Tenía talento aquella mendiga y,
había que reconocerlo, sonreía tan dulcemente que siempre que pasaba a su lado
acababa sacando una moneda de un bolsillo, y era tan amplia aquella sonrisa que
yo rebuscaba entre las monedas apiñadas y le lanzaba la más grande, la más
gorda, tal vez arrepentido de no sacar un billete de la cartera que siempre
llevaba en el bolsillo de atrás. Pero ahora no se hallaba delante de la puerta
del supermercado donde acostumbraba a mendigar, sino que me la había encontrado
en una de las calles cercanas de mi barrio, y con la misma dulzura me había
sonreído, de manera que lejos de su lugar habitual yo sólo la pude reconocer
porque justo al pasar a mi lado, y cuando ya me iba a sobrepasar y la iba a
perder de vista, me obsequió con una sonrisa más dulce todavía que la que le
daba a los clientes que entraban en aquel supermercado, y supe que era ella,
tan distinta pero con la misma sonrisa, tan encantadora que no sólo pensé que tenía un talento extraño para ganarse a
la gente con la sonrisa, sino que me hizo exclamar, tan alto que quizás lo
oyera ella: “Esta chica tiene talento, hay reconocerlo”.
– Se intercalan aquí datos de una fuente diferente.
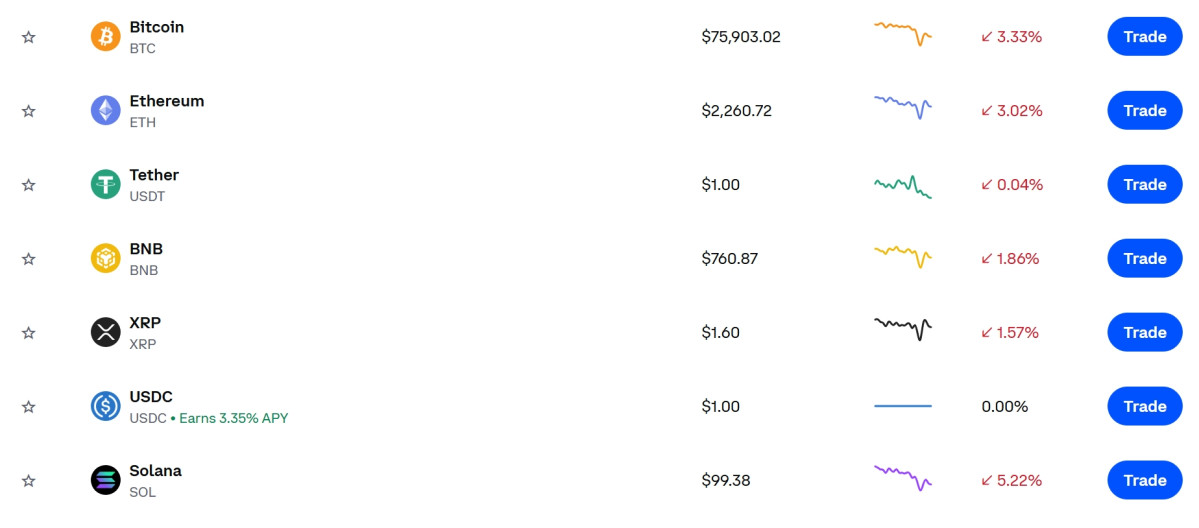
Task: Open the BNB asset name link
Action: [146, 249]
No fui consciente de que había
hecho resonar aquella frase en el aire, pues ni siquiera la había pensado, y si
no fuese porque un señor que pasaba por la calle me había hecho la pregunta:
“¿talento, para qué? Señor”, yo hubiera pensado que aquella frase la había
lanzado otro: en cuanto oí la pregunta me asusté porque fui consciente de que
aquella frase sobre la mendiga se me había escapado, o así me lo atribuía yo,
pues había sentido el influjo benéfico de la sonrisa de la mendiga sobre mi
espíritu, y sentí que yo había sonreído igual que lo había hecho ella, porque
las sonrisas son contagiosas, pero a la vez, quizás para quitar hierro a la
gravedad de lo que acababa de pasar, yo me puse a pensar que tal vez aquella
mendiga era tan conocida en mi barrio que a todos iba saludando y sonriendo, y
que tal vez alguno que fuera por delante de mí, o tal vez por detrás, había
lanzado aquella frase, y por lo tanto yo no estaba obligado a contestarle algo
que por el momento podía servir para hacerme notar entre los demás, y ya se
sabe que hay que procurar no llamar la atención si no es para quejarse, e
incluso, si es para quejarse, sólo cuando uno está seguro de obtener la atención.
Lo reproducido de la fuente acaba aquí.